Bryaxis fabaiformis

Scientific classification
- Kingdom: Animalia
- Phylum: Arthropoda
- Clade: Pancrustacea
- Class: Insecta
- Order: Coleoptera
- Suborder: Polyphaga
- Infraorder: Staphyliniformia
- Family: Staphylinidae
- Supertribe: Goniaceritae
- Tribe: Bythinini
- Genus: Bryaxis
- Species: B. fabaiformis
- Binomial name: Bryaxis fabaiformis Choi, Park, Lee & Park, 2023

= Bryaxis fabaiformis =

- Authority: Choi, Park, Lee & Park, 2023

Species of beetle

Bryaxis fabaiformis is a species of beetle in the family Staphylinidae.

This beetle was first described in 2023 by Yeon-Jae Choi, Sun-Jae Park, Seung-Gyu Lee, and Jong-Seok Park.
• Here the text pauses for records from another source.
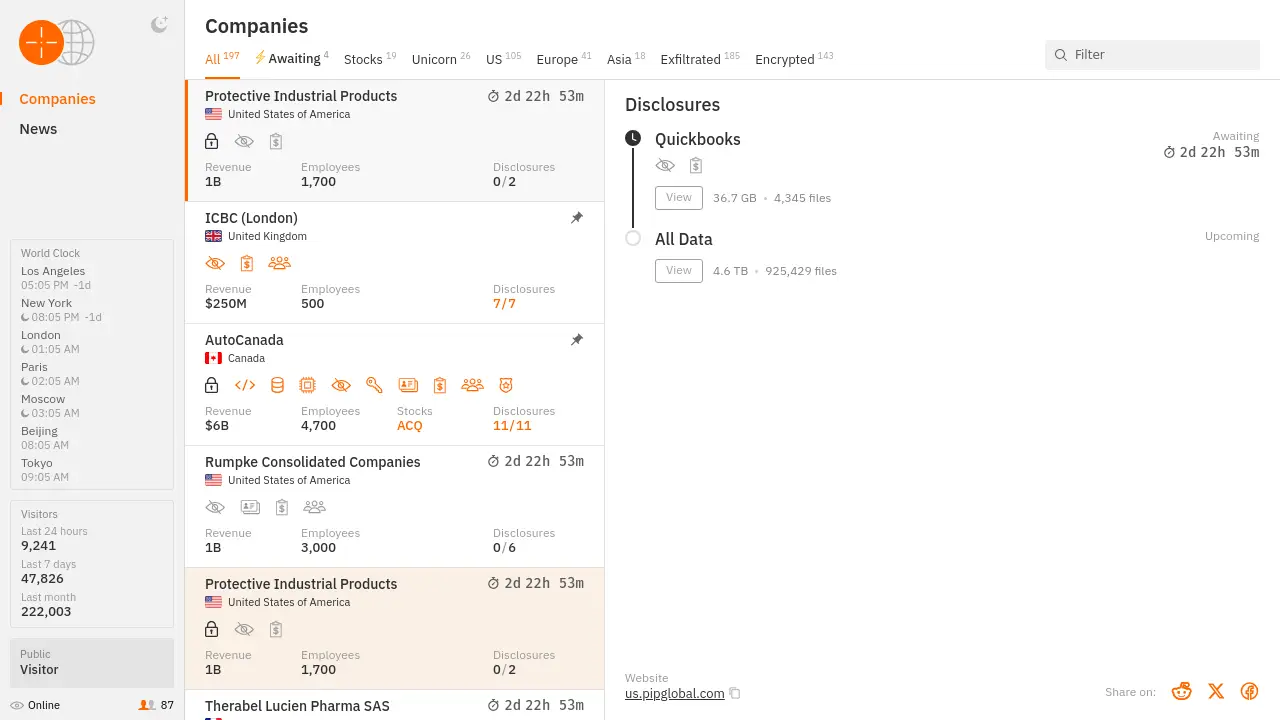
Task: Copy the website URL with the copy icon
Action: [735, 694]
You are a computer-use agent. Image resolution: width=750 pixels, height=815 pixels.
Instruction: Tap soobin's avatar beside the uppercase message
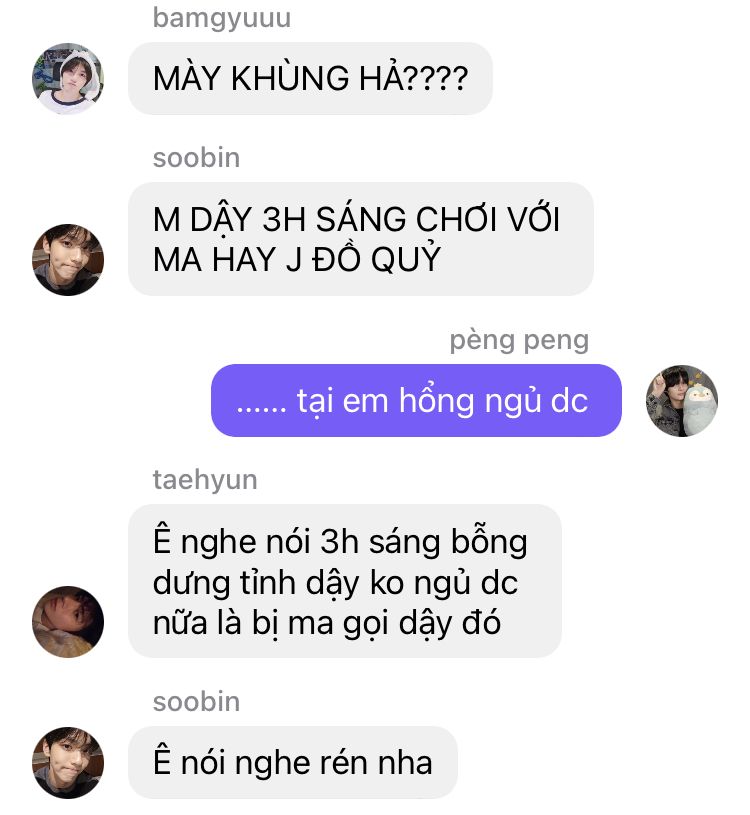coord(68,260)
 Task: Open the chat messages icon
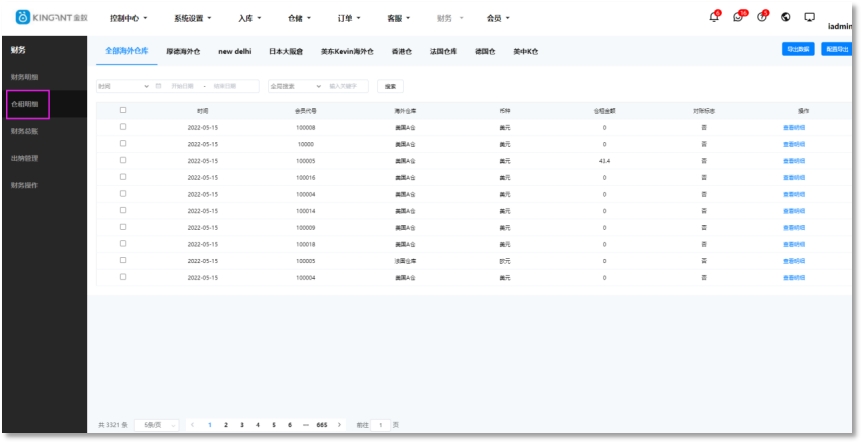tap(738, 17)
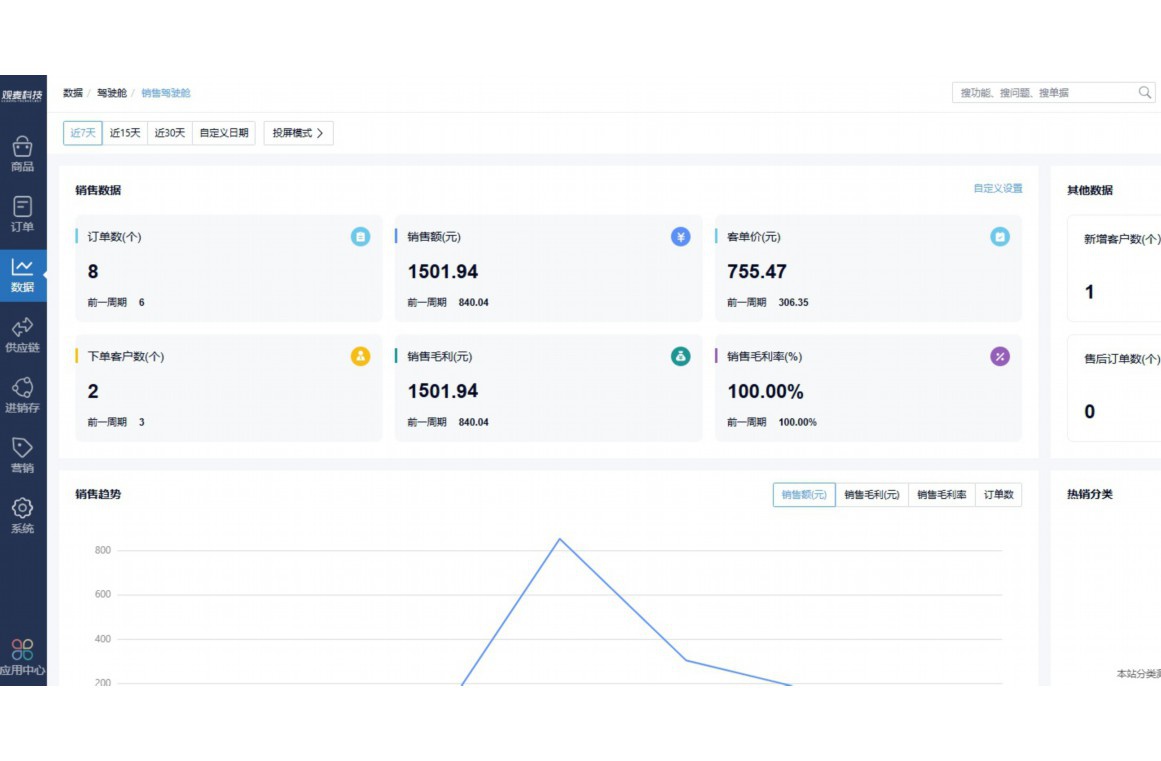Open the 商品 (Products) sidebar icon
Viewport: 1161px width, 761px height.
pos(22,148)
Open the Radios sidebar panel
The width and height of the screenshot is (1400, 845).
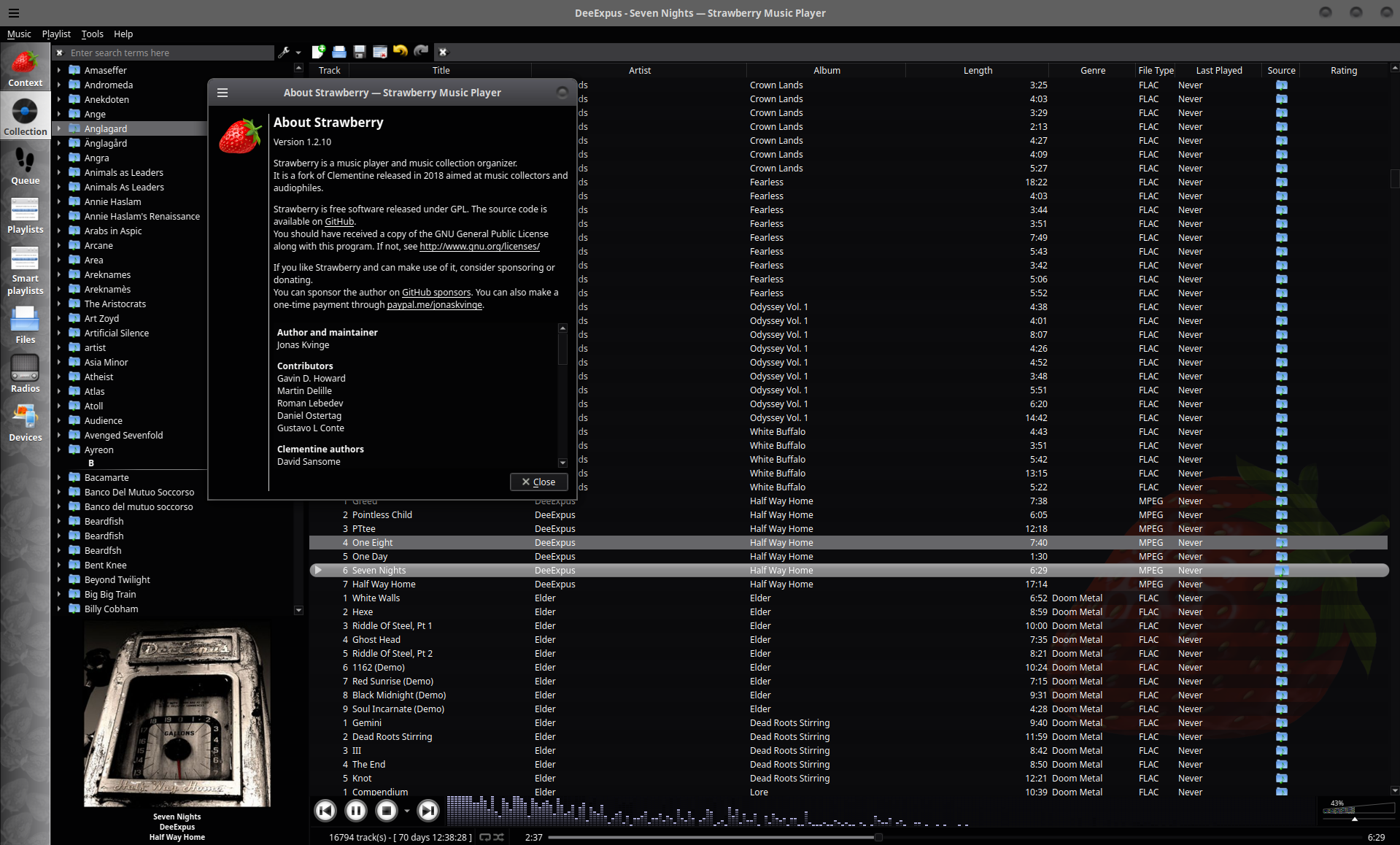pyautogui.click(x=25, y=374)
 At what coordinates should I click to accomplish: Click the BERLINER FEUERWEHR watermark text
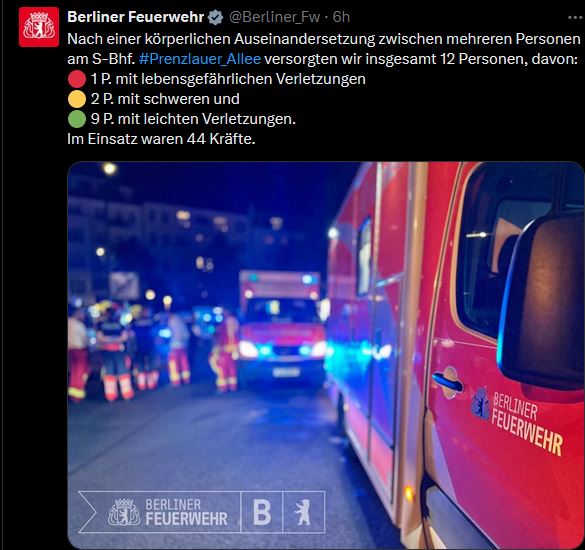point(186,512)
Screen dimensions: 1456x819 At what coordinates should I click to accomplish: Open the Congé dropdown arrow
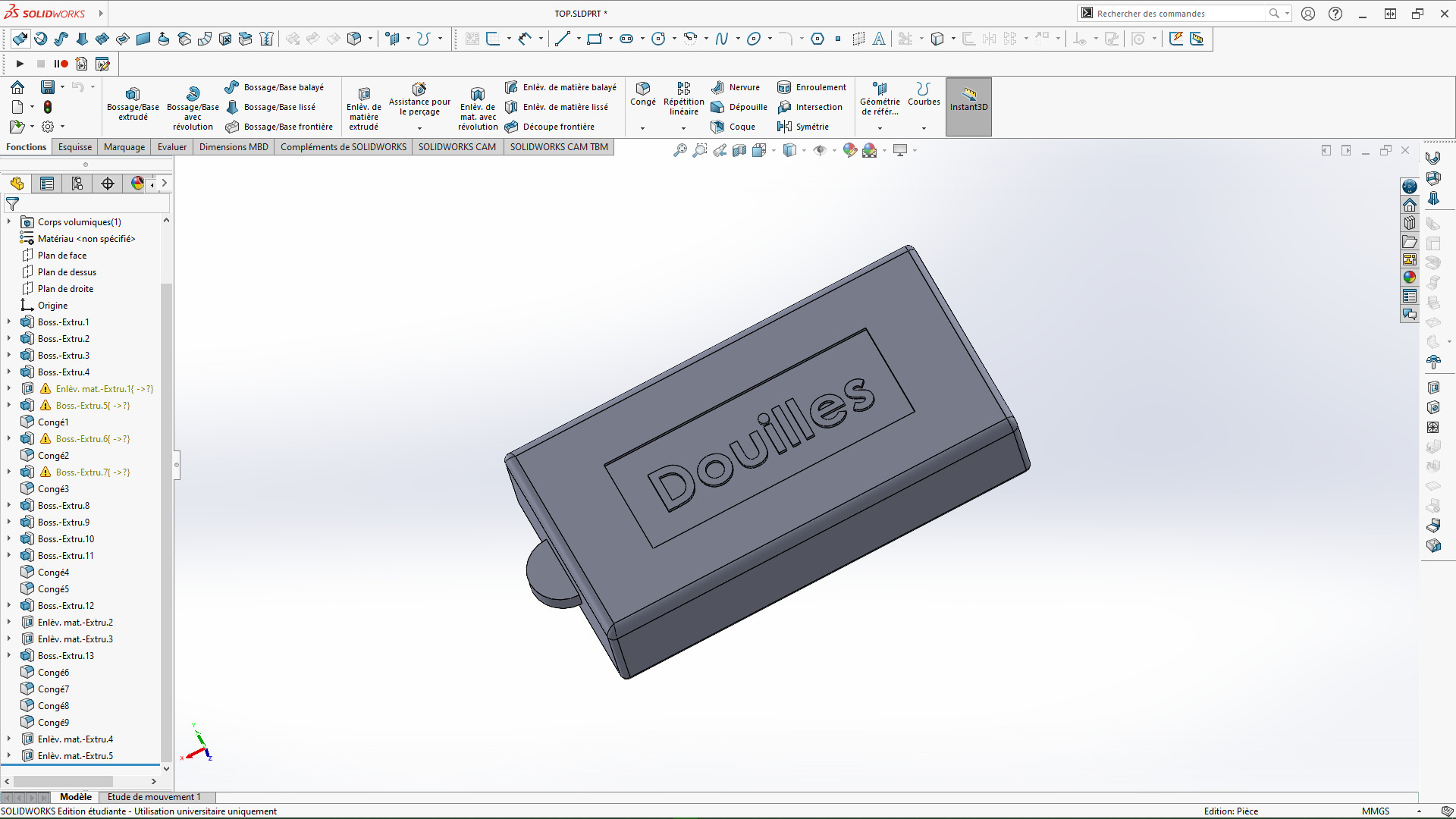(x=642, y=129)
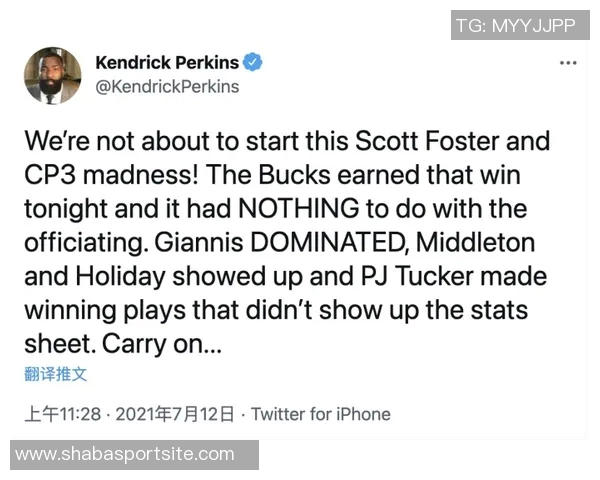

The species epithet, fabaiformis, combines the Latin words faba (“bean”) and -formis (“having the form of”), and refers to the shape of antennal pedicels in the male.

It is found on the Korean peninsula in Gangwon-do.

The holotype and paratypes of this beetle were collected by sifting soil and leaf litter in a mixed forest.